Task brief:
Set down precisely the lines from the line with "You are a computer-use" through the end of the material, inclusive, and no pictures.
"""
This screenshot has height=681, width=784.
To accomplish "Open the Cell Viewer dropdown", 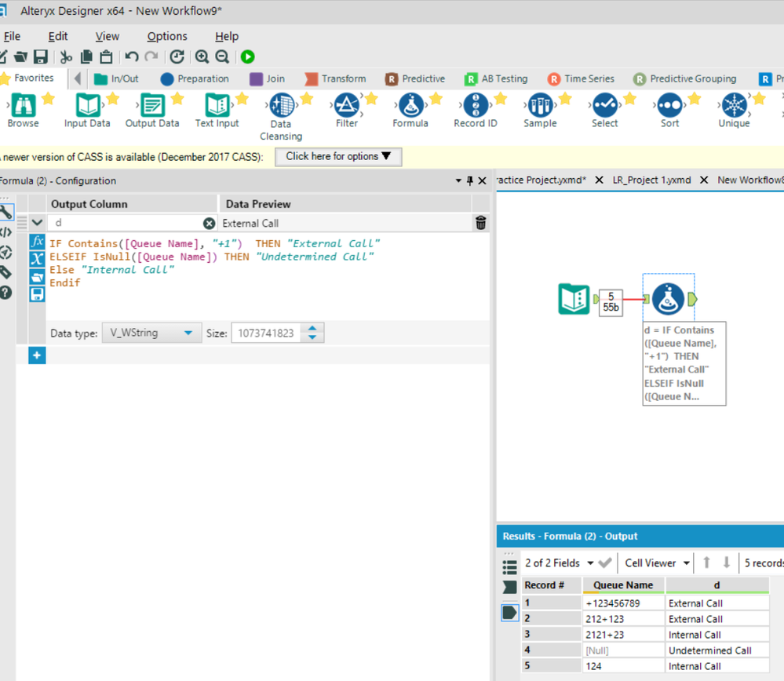I will [x=657, y=563].
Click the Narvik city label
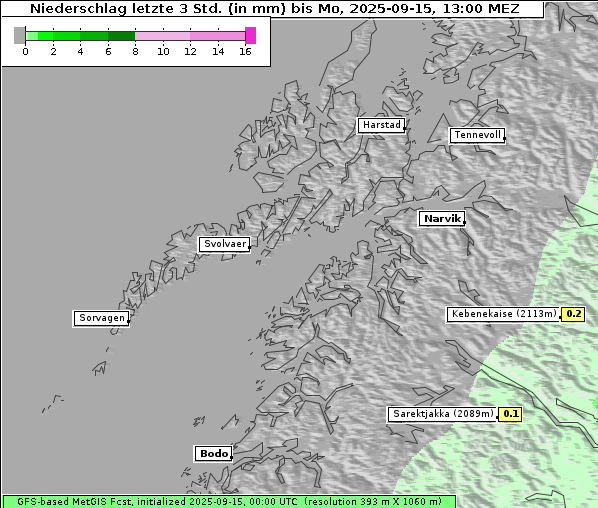 coord(442,219)
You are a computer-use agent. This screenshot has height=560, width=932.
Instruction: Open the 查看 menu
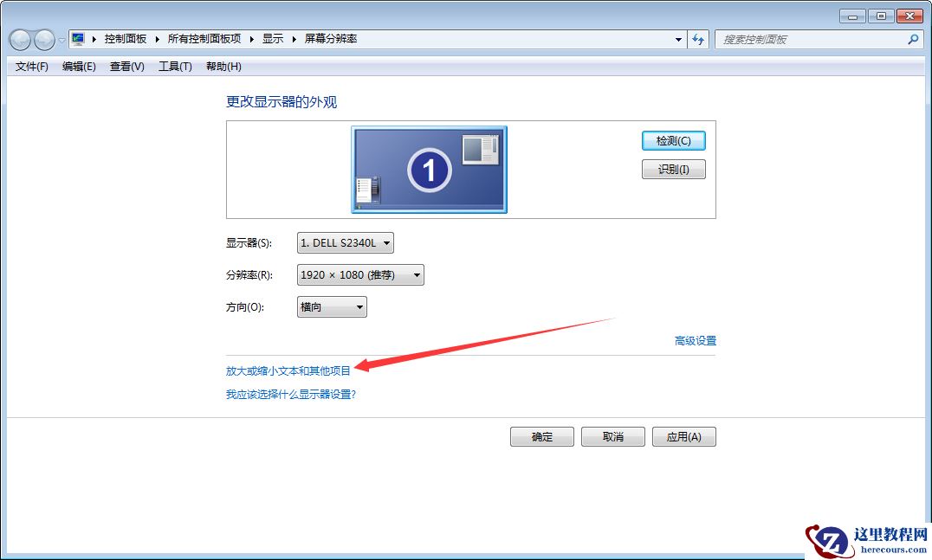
"""
Answer box:
You are a computer-use agent. This screenshot has height=560, width=932.
Instruction: Open the 查看 menu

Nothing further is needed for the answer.